++++ Records for the task ++++

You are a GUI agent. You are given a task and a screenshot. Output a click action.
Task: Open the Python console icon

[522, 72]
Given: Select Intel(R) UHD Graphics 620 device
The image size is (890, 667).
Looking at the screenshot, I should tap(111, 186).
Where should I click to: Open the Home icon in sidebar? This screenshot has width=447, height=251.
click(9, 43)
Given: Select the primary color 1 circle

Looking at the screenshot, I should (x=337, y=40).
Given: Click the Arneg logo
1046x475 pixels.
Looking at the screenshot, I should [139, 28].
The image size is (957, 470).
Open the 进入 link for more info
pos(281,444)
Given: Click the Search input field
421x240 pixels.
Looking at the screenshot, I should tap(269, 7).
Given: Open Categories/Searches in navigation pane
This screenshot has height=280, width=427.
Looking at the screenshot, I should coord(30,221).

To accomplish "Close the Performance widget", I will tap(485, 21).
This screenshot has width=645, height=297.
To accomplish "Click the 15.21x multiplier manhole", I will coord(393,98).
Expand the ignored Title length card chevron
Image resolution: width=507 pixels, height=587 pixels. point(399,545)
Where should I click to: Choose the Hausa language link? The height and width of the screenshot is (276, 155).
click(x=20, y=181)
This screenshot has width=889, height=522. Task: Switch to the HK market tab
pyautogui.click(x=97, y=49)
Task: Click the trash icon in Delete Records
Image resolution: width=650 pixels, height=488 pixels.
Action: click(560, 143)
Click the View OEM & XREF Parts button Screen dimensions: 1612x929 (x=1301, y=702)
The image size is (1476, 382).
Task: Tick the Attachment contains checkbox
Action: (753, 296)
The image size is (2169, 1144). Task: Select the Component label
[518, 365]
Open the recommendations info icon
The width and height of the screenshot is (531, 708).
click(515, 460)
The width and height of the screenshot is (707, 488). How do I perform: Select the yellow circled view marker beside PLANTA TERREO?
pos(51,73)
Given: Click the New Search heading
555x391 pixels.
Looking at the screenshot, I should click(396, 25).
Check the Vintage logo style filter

++++

## [Your assignment]
What is needed is a copy of every line above in which "will" appears.

## [Written answer]
To accomplish "Close the Performance widget", I will tap(485, 21).
To accomplish "Click the 15.21x multiplier manhole", I will coord(393,98).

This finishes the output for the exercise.